Lord is also a people person, and his outgoing personality combined with his ability to empathize makes him approachable to hospital personnel. “He’s extremely accessible,” said Chuck Cleaver, senior vice president and chief financial officer. “Anybody in the organization can and does stop Rob in the hallway and engages in conversation with him.”

As time went on, Lord looked for other opportunities to advance within the hospital. He studied and became board certified as a health-care administrator. He was also asked to supervise the hospital’s construction and real estate operations and soon afterward MHS received approval from the state to build Tradition Medical Center.

BUILT FOR SUCCESS
Tradition Medical Center was designed to provide the ideal healing environment for the patient. Just three weeks after it opened in December 2013, it was completely filled with patients. And it has continued to be fully occupied since. There are plans to double its 90-bed acute center with an expected opening in 2018. From the spacious aqua-toned birthing suites to the advanced use of telemedicine in the emergency room, every detail of the award-winning hospital was carefully thought out. And its success is no accident.

It was former CEO Mark Robitaille’s vision to build the hospital in western Port St. Lucie and he called upon Lord to head up the project, to make that dream become a reality. Lord put together a team that included doctors, nurses, patients, construction/property managers, finance experts and architects. He empowered them to plan and design the facility.

“Rob empowers the front line — that’s a keystone approach to him managing the organization,” Cleaver said. “He wants the front line to be making the decisions, the people that are on the ground working directly with the patients.”

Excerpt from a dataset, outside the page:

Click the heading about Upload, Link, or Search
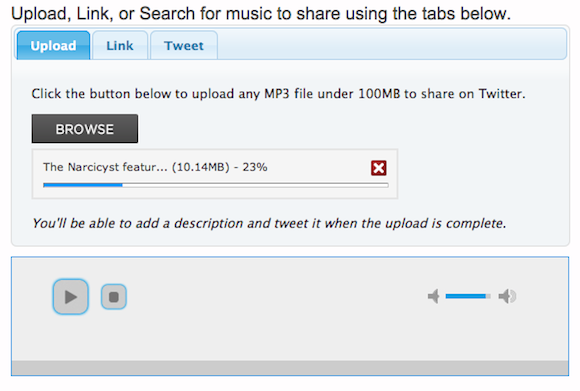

The team brainstormed, visited top innovative hospitals across the country, adopted their best ideas and implemented them as part of its blueprint. It took the design process a step further and experimented with mockups, so it could lay out an effective patient-care floor — making the design flexible over time to accommodate for expansion. What it ultimately created was a beautiful, state-of-the-art hospital that centers on the needs of the patient.

The patient-focused vision of Tradition not only impacted the building’s design, but the level of care that is given at the hospital. During the early stages of its planning, Lord and the executive leadership directed the team to build a hospital as if it were their own — one where their loved ones would stay and receive care. That mindset of taking ownership and making it their best was carried throughout the design and laid the foundation to provide excellent care at the hospital. Under Lord’s direction, the team and employees who work there understand that even with the best designed building, it all comes down to providing an optimum healing environment for the patient.

“The care at Tradition is what makes me the most proud,” hospital site administrator Gina All said. “One of the directors who I work with said, ‘I want my patients to remember the care that they received in the building.’ We have to create an experience for people that keeps them coming back and allowing us to be their caregivers. That’s where we want to be.”

As Lord looked ahead to leading Martin Health System, he reflected on its mission that has motivated him since he began working as chief legal officer. He said he is passionate about heading the hospital because it has provided medical care for him, his family and friends and the community that he cares deeply about.

“Every day we’re trying to improve our processes and how we do things — in using data and evidence, to improve health-care outcomes and treatment methods,” Lord said. “If every day when you go to work, and you can honestly believe you have a chance to improve the quality of life where you live, that’s a privilege. I’m very lucky.”